### Task requirements
Extract the listing lines beginning with the line that contains "The height and width of the screenshot is (337, 475)." and continuing through the line that contains "In order to click on open-bluetooth-preferences-item: Bluetooth", and repeat them word for word.

:: Data shown ::

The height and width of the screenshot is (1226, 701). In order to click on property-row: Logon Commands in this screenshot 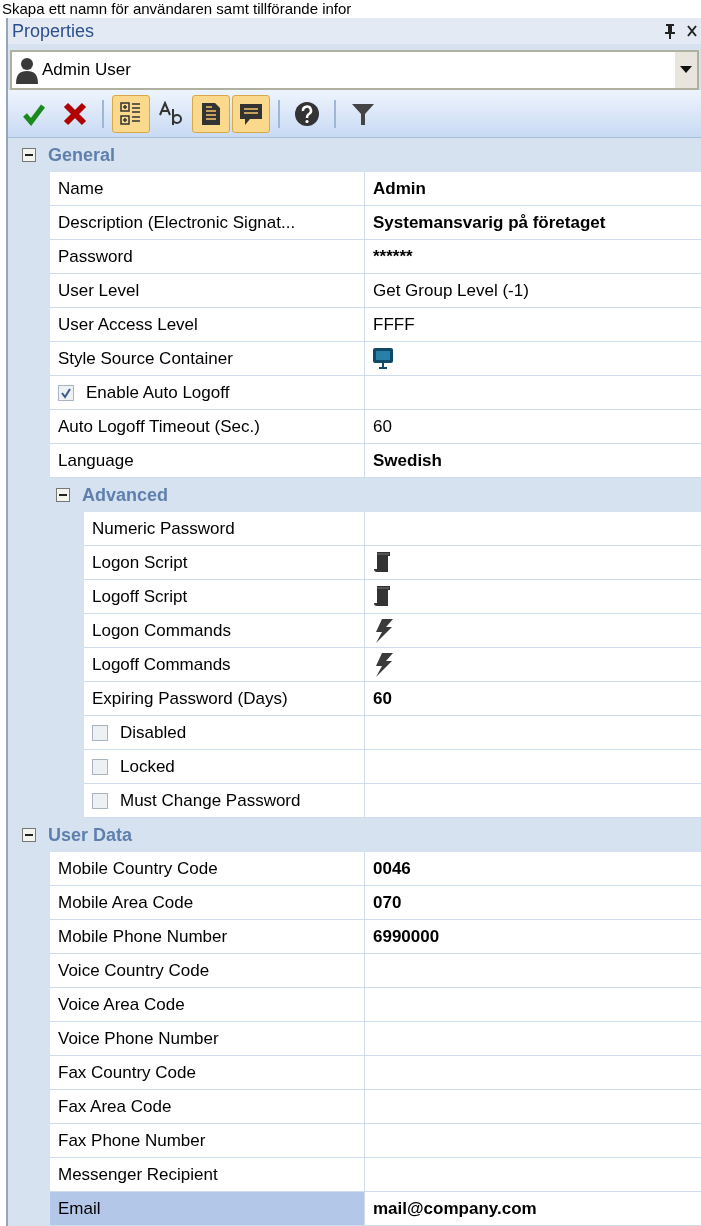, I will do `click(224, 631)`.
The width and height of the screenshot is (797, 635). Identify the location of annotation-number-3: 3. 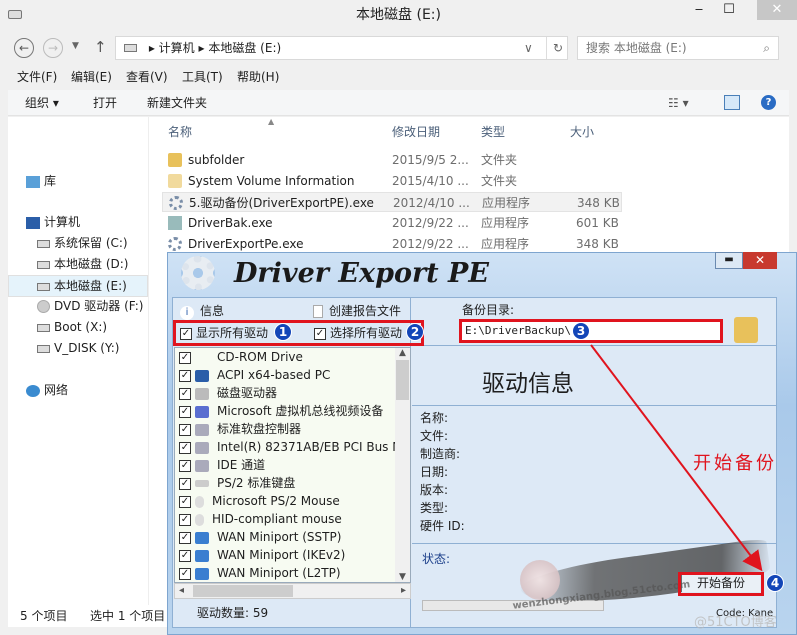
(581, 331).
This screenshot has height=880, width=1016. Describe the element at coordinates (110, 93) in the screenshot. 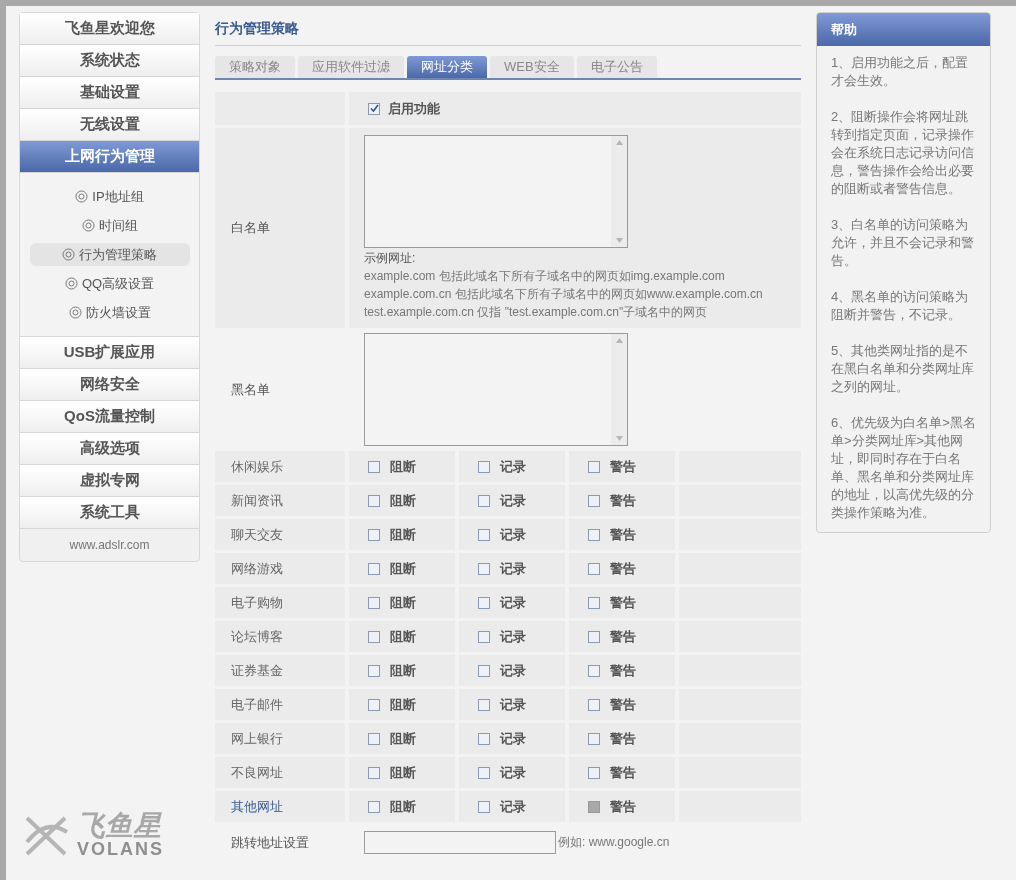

:::
:: Data shown ::

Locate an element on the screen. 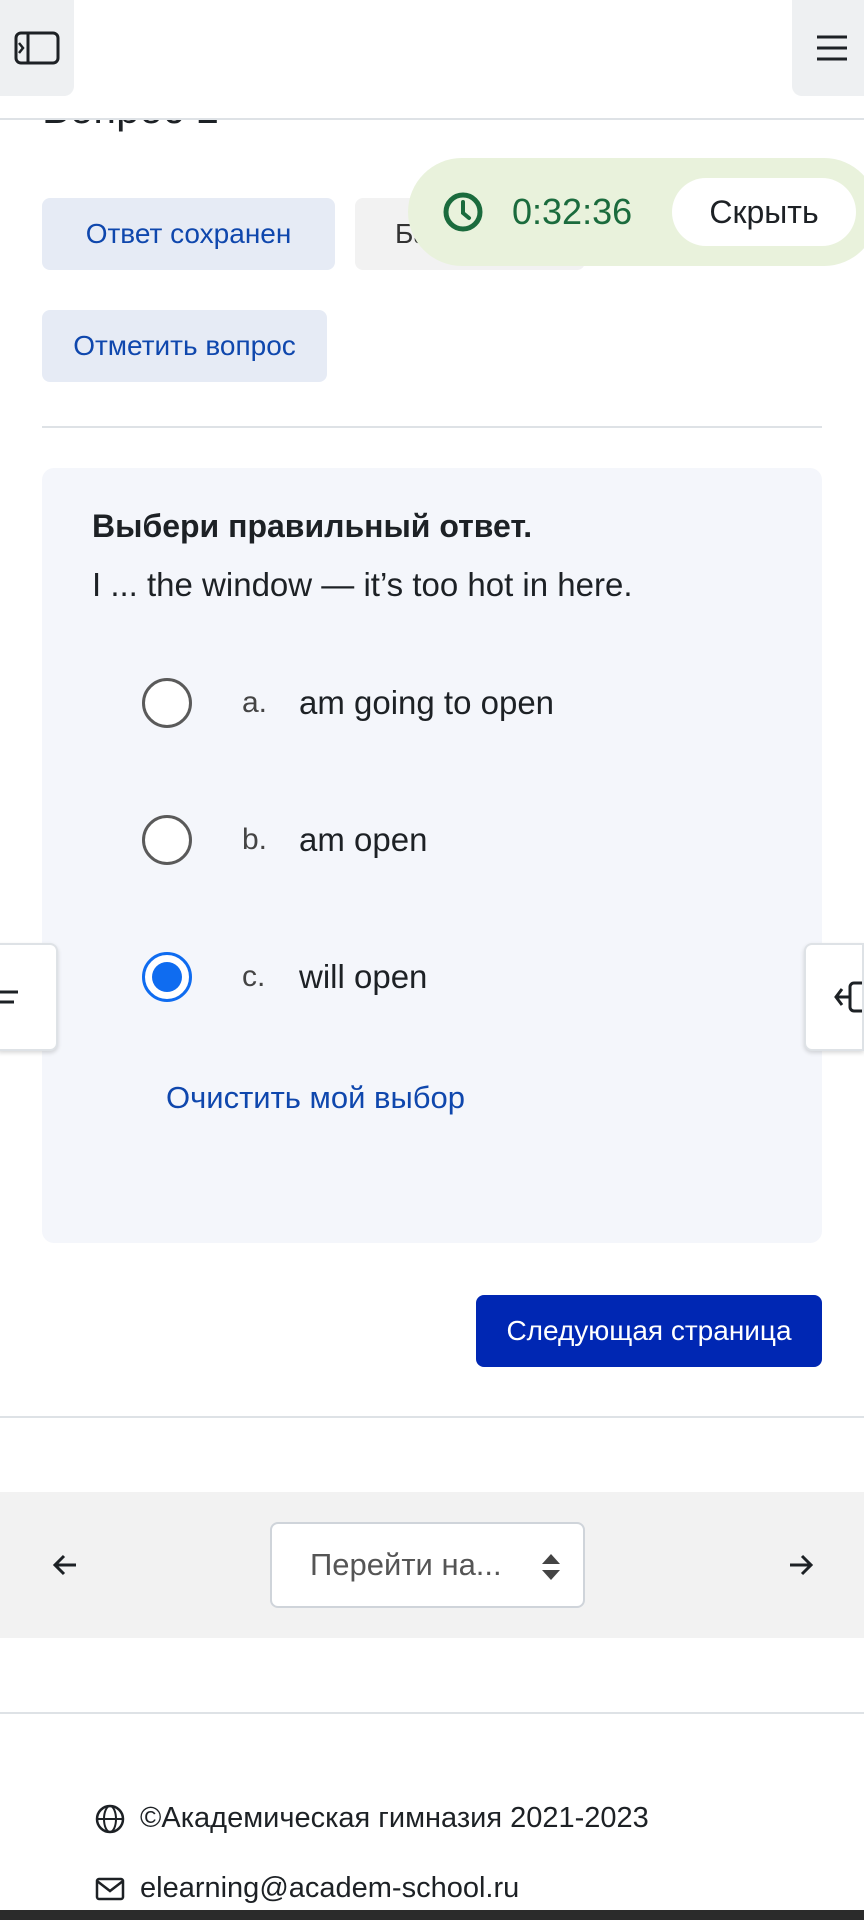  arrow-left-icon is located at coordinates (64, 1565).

:::
:: Data shown ::

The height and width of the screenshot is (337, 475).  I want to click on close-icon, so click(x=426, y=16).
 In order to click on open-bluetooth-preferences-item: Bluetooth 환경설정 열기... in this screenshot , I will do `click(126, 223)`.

:::

### Your response
The height and width of the screenshot is (337, 475).  I want to click on close-icon, so click(x=426, y=16).
 In order to click on open-bluetooth-preferences-item: Bluetooth 환경설정 열기... in this screenshot , I will do `click(126, 223)`.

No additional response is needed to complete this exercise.